Raising money over a 3 or 4 year period to fight the election campaign is necessary to have enough money to have a significant paid media component to the campaign. Often it is enough for the political parties to know that you have that capability to get movement on policy issues.

The key elements of professional campaigning should be applied to ALL campaigns anyway regardless of whether the goal is an electoral outcome or a policy change that occurs outside of an election campaign.

The Tasmanian campaign had the strategy, the frame, the narrative and the messages and although discipline occasionally wobbled it stuck to the strategy in its paid and free media.

The campaign had also raised sufficient funds to ensure it had the capacity to run an ‘air war’ with TV advertising as well as a free media ‘ground war’.

4. Communicate to the 70% That Support Environmental Protection

National polling indicates that 70-80% of Australians will support campaigns by environment organisations all our key issues. Half of those people regard themselves as ‘strong supporters’.

Unfortunately most environment campaigns use frames and language that appeal to only the tertiary educated group within that support base that make up only  % of the ‘strong supporters’ and % of all supporters.

The Tasmanian campaign strongly targeted the seat of Braddon that has well below the national average of tertiary educated voters. Braddon was the electorate that voted in the extra Green MP at the election.

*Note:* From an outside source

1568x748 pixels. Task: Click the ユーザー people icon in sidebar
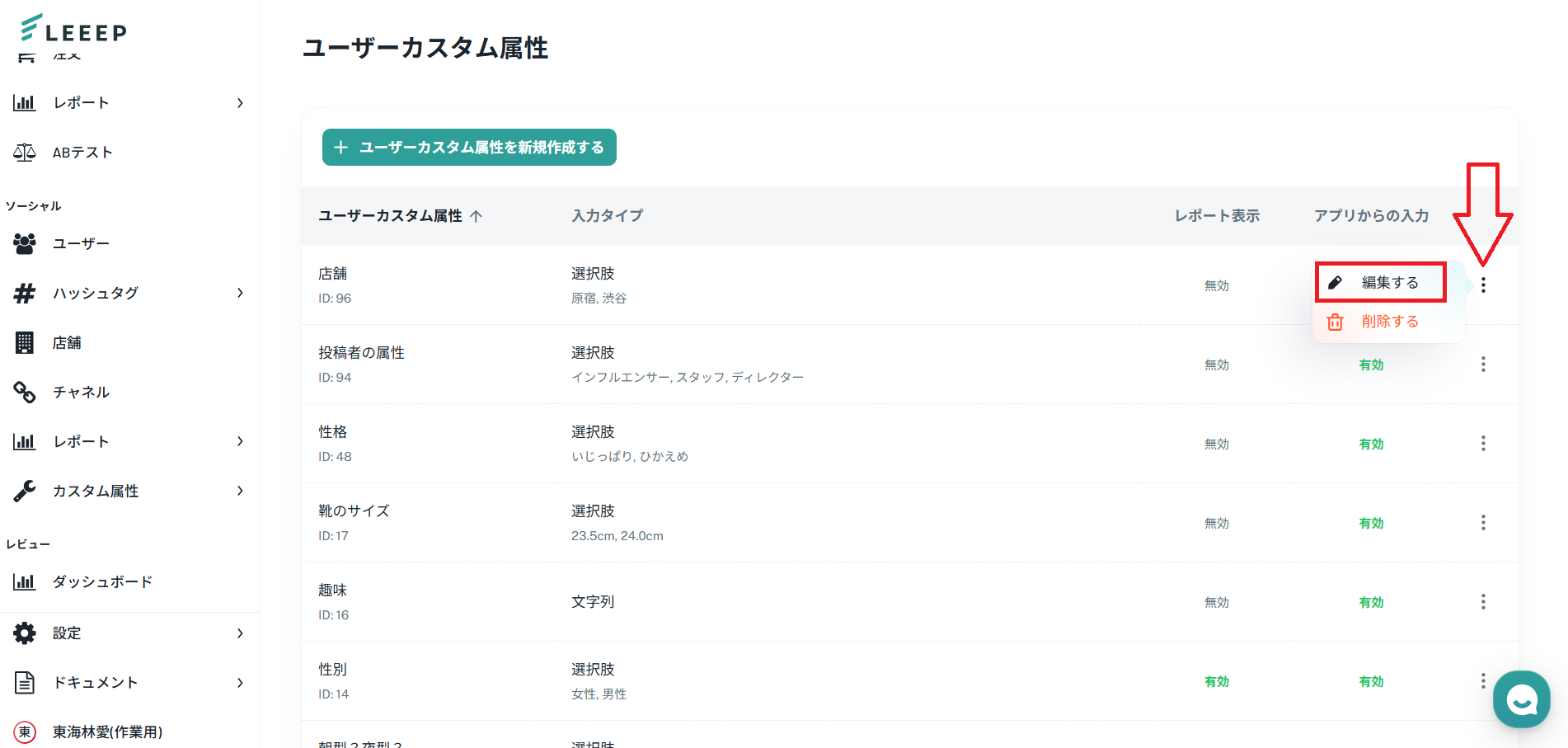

Activating our strong supporters and keeping our broad supporters onside should not only be the goal of most campaigns it should be the strategic goal of the environment movement.

In the Tasmanian election the ‘us & them’ division was not ‘hippy protestors’ versus ‘ordinary working Tasmanians’ trying to do their job in the face of illegal protests as it had been portrayed in past elections.

It was the ‘the old-style politicians’ doing the bidding of ‘the big timber company’ at the expense of ‘ordinary Tasmanians and their rights.

The campaign thus enlarged the ‘us’ to nearly all Tasmanians and shrunk the ‘them’ to a privileged, out of tough and disliked elite.

In making the tough decision to end the forest protests the campaign made sure that ‘ long-haired greenies’ weren’t the issue during the election campaign. Rather it was our opponents the ‘old-style politicians of the major parties’ doing the bidding of powerful special interests.